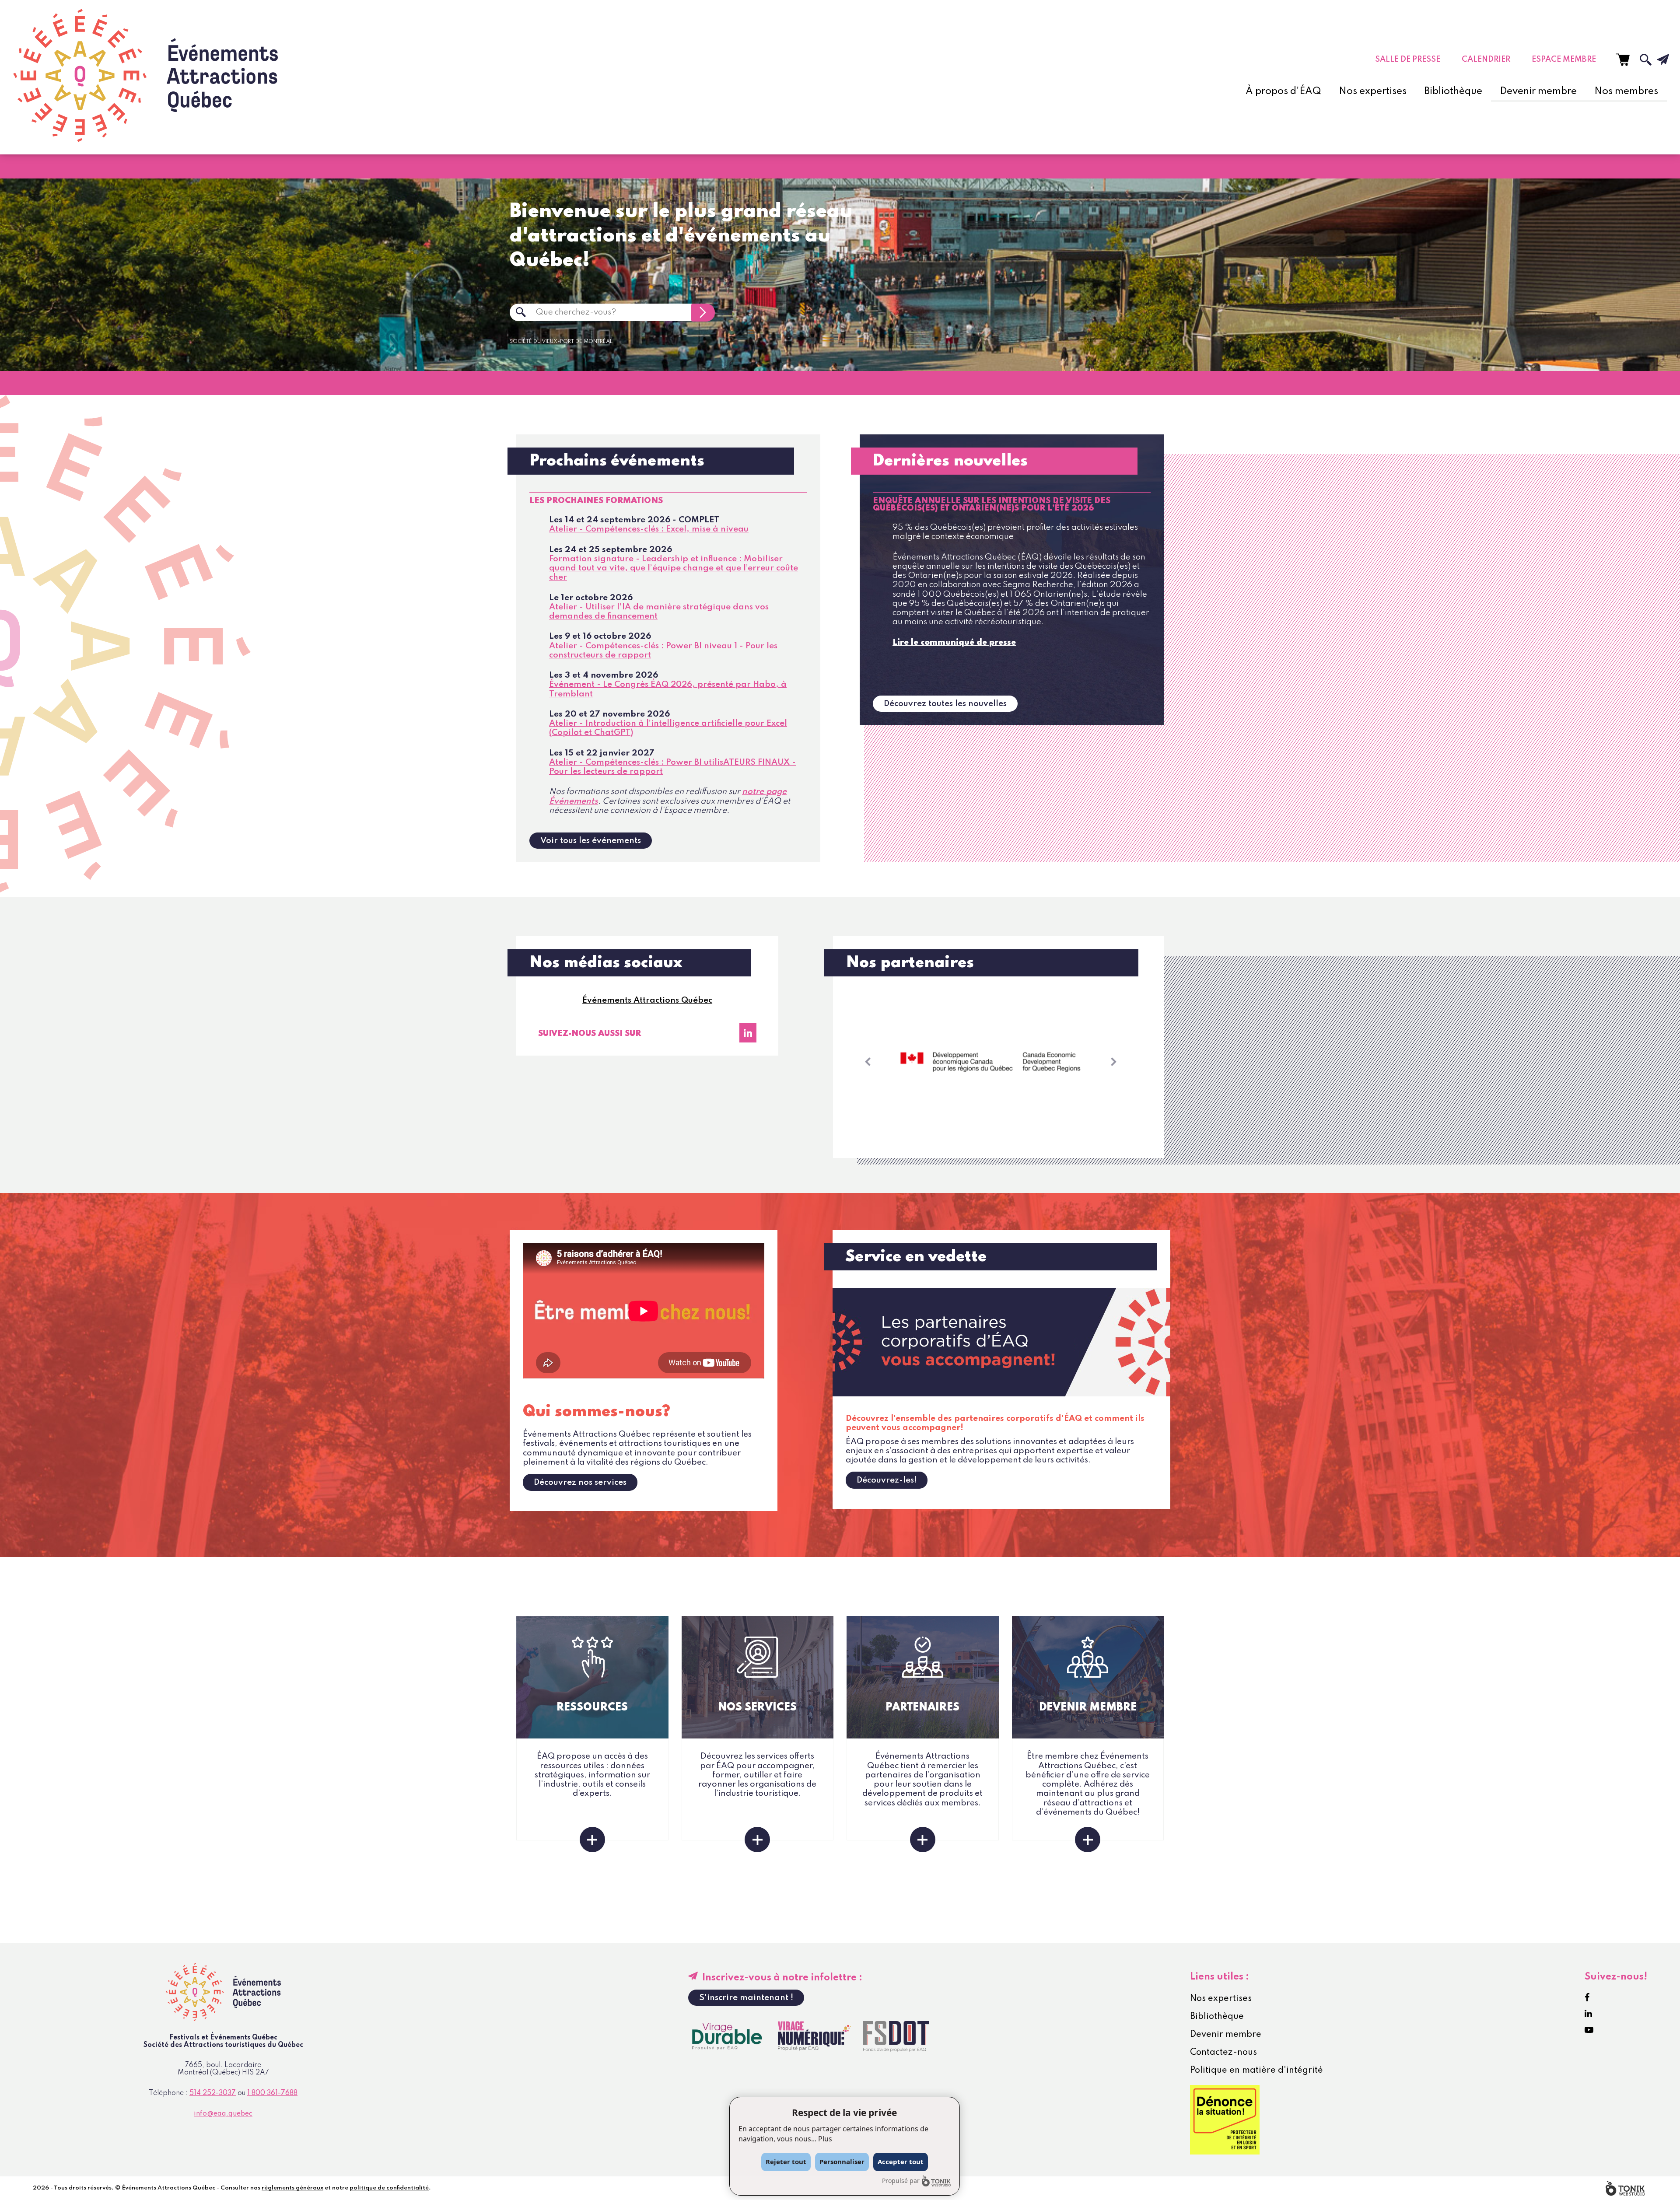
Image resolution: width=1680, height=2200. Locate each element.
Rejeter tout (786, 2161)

***

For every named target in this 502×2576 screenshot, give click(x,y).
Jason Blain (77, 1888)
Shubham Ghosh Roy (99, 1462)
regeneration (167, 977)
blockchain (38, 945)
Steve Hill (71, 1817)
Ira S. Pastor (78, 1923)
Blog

***

TO DO
Go back to the listing above. Copy word for word the lines from the one with "Image resolution: width=1680, height=2200." through the one with "Rejeter tout (786, 2161)", and nothing more.

TASK SOLUTION
Image resolution: width=1680, height=2200. Locate each element.
Rejeter tout (786, 2161)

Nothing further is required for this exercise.